Case name- ARUNA OSWAL v. PANKAJ OSWAL

The Supreme Court says that a dispute of inheritance of shares cannot be decided under section 241 and 242 of the Companies Act, 2013. Section 241 of the Companies Act deals with an application to the National Company Tribunal for Relief in Cases of Oppression, etc. whereas Section 242 deals with the power of the Tribunal to deal with these requests. This case involves the family dispute between the wife and the son of the late Mr. Abhey Kumar Oswal, who had owned as many as 5,35,3,960 shares in M / s during his lifetime. Oswal Agro Mills Ltd. is a listed company. In that case, NCLT and NCLAT held that the complaint filed by Pankaj Oswal, alleging exploitation and mismanagement of the company's affairs, could be sustained.
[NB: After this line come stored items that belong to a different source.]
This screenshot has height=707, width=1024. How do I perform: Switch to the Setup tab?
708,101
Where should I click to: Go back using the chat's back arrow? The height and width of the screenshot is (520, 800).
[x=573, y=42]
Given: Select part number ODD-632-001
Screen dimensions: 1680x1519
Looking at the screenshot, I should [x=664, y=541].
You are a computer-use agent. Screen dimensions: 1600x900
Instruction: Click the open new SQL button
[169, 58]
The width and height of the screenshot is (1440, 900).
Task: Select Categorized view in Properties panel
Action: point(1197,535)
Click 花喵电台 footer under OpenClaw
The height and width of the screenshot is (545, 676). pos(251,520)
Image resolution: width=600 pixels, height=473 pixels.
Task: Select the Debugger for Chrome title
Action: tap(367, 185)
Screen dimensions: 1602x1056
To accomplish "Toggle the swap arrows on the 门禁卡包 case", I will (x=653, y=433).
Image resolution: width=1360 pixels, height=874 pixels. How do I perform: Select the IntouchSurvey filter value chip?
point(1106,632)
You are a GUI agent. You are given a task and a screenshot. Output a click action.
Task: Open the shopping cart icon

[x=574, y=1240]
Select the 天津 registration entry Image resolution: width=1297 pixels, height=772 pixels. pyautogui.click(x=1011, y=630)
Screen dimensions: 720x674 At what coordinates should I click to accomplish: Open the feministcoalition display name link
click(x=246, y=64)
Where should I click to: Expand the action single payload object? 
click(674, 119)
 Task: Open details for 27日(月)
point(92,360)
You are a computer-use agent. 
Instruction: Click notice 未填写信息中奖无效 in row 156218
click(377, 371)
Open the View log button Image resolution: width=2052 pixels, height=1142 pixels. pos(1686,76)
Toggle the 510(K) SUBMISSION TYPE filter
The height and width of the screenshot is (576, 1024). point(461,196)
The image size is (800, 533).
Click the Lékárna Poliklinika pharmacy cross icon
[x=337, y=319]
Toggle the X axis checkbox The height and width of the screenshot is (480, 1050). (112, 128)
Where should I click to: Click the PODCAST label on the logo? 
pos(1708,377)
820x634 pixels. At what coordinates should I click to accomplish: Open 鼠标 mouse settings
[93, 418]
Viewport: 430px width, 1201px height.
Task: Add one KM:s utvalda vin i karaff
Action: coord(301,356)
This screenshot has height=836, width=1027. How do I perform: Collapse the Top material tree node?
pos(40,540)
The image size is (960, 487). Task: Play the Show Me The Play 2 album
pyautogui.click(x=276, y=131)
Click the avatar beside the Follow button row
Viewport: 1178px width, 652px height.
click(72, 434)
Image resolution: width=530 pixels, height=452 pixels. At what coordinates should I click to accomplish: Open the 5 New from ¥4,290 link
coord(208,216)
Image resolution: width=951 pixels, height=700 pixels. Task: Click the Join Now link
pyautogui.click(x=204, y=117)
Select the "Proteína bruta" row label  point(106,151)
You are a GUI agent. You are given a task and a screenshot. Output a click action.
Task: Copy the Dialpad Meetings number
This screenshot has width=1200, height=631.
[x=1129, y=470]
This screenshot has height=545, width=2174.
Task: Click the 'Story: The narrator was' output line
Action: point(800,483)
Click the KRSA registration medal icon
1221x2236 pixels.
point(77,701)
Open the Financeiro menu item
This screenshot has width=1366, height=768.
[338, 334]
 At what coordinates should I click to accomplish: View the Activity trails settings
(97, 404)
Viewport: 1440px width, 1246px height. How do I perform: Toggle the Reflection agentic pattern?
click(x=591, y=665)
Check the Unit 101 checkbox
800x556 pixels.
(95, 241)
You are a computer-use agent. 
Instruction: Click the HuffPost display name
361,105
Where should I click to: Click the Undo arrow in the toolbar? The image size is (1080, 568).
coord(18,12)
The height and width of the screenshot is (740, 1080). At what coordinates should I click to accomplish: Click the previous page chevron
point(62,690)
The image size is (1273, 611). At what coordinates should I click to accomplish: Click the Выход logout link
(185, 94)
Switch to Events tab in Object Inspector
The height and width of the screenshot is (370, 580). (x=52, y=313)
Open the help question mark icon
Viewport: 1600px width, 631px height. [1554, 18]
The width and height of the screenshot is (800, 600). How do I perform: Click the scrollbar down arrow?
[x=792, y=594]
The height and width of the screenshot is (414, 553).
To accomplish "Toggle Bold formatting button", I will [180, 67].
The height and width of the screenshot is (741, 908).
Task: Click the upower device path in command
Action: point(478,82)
The Tribunal dismissed Aruna Oswal 's claim that the key issue presented as to the inheritance of the estate of the deceased was a legal dispute and could not be said to be an act of injustice and mismanagement and that such a conflict could not be dealt with in the company petition filed during the civil suit.

In reference to a previous case, Sangramsinh P. Gaekwad V. And Ors. V. Shantadevi Gaekwad(dead) LRs and Ors. (2005), the bench comprising of Justice Arun Mishra and Justice S. Abdul Nazeer said that the basis of the petition is the claim and the right of inheritance 1/4th shareholding cannot be decided in proceedings under section 241/242 of the Act. Filing any petition under these sections is a misinterpreted exercise. It is very much necessary for Respondent no.1 to establish his right of inheritance on behalf of the shares he is claiming before a Civil Court. The question of law, title and interest is basically the adjudication of civil rights between the parties as to the effect of the ruling on the appointment in a civil suit. It would not be necessary to conduct these concurrent proceedings and to issue a waiver, as alleged under section 244, prior to the judgment of the civil suit. Respondent No.1 himself had preferred to make use of the civil suit remedy because, after that, the filing of an application under sections 241 and 242 was nothing but an afterthought. The Court also said that Pankaj Oswal should have waited for the judgment on the name ,right , title and interest in the civil suit in respect of the shares in question. Consequently , the Court ordered the withdrawal of the proceedings brought before the NCLT with the option to refocus all the issues, if any, if the case is decided in favor of Pankaj Oswal and its shareholding is increased to the extent of 10% needed under section 244.